Apple finds itself facing a formidable challenge these days. Co-founder and company visionary Steve Jobs is gone. A once solid hold on an emerging market has been challenged by a series of knock-off vendors. And the company's once-solid financial resources are being called into question.
If that sounds familiar to you old-timers, it should. The company paced a similar situation some 20 years ago, and handled it in entirely the wrong way. The result was a catastrophe that almost destroyed Apple as a brand and wiped out what would become the most iconic technology brand of the 21st century.
Back then, the company was several years off the ouster of Jobs and the ascension of John Scully. Having decided that good enough would work, the company slowed up on development of the MacOS and turned to marketing, expanding the computer's reach and attempting to appeal to as many markets as possible.
With a brain drain and a horrible misjudgement of the market, Apple soon found itself in a terrible position when Windows 95 delivered a 'good enough' user experience to the MacOS with a far wider hardware selection and a better developer environment.
Eventually, the company was able to recover when Steve Jobs returned, overhauled the MacOS with OS X and refocused the company on making just a few products that were far beyond anything the competition could offer.
But now, with Jobs since having passed away, Apple finds itself in a familiar situation.

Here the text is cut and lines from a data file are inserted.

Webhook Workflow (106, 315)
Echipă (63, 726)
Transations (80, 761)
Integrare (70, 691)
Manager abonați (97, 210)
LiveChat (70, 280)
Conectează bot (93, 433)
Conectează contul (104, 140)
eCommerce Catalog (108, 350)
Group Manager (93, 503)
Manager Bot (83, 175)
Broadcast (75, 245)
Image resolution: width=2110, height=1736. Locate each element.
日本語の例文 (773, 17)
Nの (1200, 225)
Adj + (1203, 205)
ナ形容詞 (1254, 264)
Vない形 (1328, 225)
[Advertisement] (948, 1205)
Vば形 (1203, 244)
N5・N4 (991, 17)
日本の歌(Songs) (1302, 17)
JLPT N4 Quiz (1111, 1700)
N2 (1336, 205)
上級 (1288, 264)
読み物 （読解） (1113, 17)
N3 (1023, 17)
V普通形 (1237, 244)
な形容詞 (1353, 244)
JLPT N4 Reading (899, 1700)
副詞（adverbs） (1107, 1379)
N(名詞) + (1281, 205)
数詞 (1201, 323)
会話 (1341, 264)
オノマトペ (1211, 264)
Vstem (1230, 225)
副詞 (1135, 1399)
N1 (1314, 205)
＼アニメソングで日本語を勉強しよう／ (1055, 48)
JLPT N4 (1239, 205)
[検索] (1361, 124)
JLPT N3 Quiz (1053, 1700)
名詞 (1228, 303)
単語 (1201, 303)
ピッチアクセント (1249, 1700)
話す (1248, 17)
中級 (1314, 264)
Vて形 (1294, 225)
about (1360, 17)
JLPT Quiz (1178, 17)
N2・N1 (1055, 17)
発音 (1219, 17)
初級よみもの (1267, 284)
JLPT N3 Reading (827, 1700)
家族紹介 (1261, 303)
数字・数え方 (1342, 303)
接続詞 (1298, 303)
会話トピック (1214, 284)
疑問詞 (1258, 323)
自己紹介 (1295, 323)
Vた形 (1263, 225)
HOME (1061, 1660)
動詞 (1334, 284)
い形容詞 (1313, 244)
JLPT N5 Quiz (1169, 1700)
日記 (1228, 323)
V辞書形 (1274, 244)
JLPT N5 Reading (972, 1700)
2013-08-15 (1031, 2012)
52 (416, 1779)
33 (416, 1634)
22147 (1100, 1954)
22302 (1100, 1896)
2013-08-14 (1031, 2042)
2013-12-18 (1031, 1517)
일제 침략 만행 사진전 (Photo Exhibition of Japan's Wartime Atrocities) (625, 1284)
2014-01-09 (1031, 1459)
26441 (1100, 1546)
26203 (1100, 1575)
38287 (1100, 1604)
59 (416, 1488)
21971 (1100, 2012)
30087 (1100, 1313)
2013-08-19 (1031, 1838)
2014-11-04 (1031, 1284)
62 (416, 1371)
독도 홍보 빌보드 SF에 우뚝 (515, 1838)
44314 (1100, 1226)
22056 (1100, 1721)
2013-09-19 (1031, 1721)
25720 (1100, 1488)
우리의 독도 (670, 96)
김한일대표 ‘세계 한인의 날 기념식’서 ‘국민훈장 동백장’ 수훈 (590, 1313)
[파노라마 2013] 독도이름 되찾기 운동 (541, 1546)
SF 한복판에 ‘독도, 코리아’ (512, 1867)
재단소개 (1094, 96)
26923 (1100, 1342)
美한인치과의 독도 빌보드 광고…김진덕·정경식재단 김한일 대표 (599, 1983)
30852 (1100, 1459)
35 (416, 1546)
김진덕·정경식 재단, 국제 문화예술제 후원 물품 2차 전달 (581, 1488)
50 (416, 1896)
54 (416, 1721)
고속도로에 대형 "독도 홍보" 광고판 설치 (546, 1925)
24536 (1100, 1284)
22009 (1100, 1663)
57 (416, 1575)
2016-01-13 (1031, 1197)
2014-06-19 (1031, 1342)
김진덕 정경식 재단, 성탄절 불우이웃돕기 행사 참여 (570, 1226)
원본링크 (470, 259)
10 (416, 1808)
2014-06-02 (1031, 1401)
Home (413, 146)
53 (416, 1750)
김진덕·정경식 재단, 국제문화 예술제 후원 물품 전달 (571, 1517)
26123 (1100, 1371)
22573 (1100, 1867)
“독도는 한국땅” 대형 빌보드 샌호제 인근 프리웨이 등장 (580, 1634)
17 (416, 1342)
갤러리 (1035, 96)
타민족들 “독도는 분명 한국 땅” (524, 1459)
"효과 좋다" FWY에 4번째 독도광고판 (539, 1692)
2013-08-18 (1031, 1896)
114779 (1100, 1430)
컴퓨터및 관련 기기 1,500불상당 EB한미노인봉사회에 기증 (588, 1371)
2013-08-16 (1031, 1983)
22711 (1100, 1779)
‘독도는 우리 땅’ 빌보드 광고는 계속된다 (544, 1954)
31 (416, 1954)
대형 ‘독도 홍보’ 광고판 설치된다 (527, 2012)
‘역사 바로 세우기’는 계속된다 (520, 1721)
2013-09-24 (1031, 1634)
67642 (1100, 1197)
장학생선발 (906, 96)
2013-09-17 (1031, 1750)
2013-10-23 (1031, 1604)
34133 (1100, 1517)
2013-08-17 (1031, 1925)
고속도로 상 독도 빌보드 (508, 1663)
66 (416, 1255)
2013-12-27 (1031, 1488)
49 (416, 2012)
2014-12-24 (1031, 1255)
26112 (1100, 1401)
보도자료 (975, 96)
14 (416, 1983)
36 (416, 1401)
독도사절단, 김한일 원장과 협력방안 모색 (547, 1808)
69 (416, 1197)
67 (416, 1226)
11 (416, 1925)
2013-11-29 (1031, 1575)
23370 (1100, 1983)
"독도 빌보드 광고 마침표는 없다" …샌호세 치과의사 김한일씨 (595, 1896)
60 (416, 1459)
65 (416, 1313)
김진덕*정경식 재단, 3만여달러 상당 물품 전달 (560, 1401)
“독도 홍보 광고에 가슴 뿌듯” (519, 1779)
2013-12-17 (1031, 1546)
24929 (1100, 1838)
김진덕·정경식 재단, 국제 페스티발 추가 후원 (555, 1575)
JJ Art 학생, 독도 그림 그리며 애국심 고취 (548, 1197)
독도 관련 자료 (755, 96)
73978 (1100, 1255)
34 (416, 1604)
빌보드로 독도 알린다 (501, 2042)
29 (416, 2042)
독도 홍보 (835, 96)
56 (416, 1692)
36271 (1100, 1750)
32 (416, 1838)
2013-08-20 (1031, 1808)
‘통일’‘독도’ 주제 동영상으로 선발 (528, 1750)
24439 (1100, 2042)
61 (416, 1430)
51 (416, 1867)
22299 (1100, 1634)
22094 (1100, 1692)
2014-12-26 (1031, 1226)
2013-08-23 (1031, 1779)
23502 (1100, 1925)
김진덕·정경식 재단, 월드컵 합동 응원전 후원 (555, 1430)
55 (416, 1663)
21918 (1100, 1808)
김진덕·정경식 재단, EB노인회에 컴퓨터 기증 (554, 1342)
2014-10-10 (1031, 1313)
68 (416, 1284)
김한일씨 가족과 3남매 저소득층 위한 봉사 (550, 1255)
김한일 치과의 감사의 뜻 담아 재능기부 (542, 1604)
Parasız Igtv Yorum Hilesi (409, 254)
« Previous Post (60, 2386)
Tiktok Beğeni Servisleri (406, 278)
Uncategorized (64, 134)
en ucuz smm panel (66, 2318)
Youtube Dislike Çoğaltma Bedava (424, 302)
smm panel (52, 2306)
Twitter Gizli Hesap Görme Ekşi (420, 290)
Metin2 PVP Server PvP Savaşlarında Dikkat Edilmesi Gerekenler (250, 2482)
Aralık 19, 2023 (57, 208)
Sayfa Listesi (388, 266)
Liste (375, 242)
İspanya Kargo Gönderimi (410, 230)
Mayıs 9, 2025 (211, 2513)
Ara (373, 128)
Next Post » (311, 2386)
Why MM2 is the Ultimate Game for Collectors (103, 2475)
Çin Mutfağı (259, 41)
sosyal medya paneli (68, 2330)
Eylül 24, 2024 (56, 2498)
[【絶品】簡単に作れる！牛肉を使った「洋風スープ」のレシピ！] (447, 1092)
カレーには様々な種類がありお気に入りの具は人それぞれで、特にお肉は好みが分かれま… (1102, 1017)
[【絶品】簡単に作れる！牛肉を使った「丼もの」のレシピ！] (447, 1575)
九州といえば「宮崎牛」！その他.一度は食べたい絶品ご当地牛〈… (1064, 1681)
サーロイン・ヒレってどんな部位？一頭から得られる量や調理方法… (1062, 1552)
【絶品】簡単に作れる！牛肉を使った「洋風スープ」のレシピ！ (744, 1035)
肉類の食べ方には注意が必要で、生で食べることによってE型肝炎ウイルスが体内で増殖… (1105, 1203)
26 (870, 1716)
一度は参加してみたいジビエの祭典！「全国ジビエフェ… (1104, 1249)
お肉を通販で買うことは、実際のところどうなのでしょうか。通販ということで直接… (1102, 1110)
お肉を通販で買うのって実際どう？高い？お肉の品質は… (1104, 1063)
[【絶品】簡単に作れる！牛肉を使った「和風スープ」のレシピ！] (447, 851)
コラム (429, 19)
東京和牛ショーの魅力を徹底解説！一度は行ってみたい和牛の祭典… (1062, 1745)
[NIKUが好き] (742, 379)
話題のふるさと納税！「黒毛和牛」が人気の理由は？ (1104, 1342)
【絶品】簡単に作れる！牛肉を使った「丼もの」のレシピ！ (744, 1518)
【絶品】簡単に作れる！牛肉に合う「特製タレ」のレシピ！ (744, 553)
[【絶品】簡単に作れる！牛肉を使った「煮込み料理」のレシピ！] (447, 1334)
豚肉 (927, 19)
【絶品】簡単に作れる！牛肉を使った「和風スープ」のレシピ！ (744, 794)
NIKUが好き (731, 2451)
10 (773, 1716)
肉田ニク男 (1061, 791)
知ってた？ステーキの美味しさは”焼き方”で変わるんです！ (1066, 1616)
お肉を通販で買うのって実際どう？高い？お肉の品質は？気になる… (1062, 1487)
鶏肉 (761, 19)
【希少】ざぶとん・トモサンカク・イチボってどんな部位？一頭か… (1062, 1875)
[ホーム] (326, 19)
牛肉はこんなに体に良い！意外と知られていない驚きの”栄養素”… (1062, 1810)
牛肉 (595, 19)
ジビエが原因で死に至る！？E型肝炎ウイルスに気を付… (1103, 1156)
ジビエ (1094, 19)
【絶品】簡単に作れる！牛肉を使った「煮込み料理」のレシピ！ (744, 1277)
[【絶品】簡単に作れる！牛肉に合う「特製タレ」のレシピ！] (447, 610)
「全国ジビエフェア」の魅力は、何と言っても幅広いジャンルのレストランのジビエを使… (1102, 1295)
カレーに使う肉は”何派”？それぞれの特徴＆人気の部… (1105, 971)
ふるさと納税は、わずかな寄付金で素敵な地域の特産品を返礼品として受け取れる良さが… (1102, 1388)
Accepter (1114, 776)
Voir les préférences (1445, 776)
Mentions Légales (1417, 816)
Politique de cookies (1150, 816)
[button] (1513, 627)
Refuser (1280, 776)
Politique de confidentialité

Once a market darling, the company has seen its value fall substantially as the Android platform has won over hardware developers and helped fuel the creation platforms which are as good, and at times better than iOS with a lower price tag and a greater range of compatible offerings.
This has also started to eat into Apple's bottom line. The company saw the same PC sales pains that the rest of the market did, but in the case of Apple it also came with worries that the portable device line which has become the company's bread and butter was threatened as well.
As such, Apple needs to refocus itself and renew a commitment to overhauling its product lines. The company needs to realise that incremental updates and moderate improvements are not going to be enough to beet Android.
The company needs to recapture the spirit of Steve Jobs, the unrelenting, sometimes cruel drive that demands not only innovation and inspiration, but absolute perfection in the process. Someone at the company, be it Tim Cook, Jon Ive or another brilliant mind, needs to step up and demand that the coming versions of the iPhone, iPad and iMac be more than the best, but the sort of "insanely great" leap that helped to define Apple as the electronics powerhouse it has grown to become.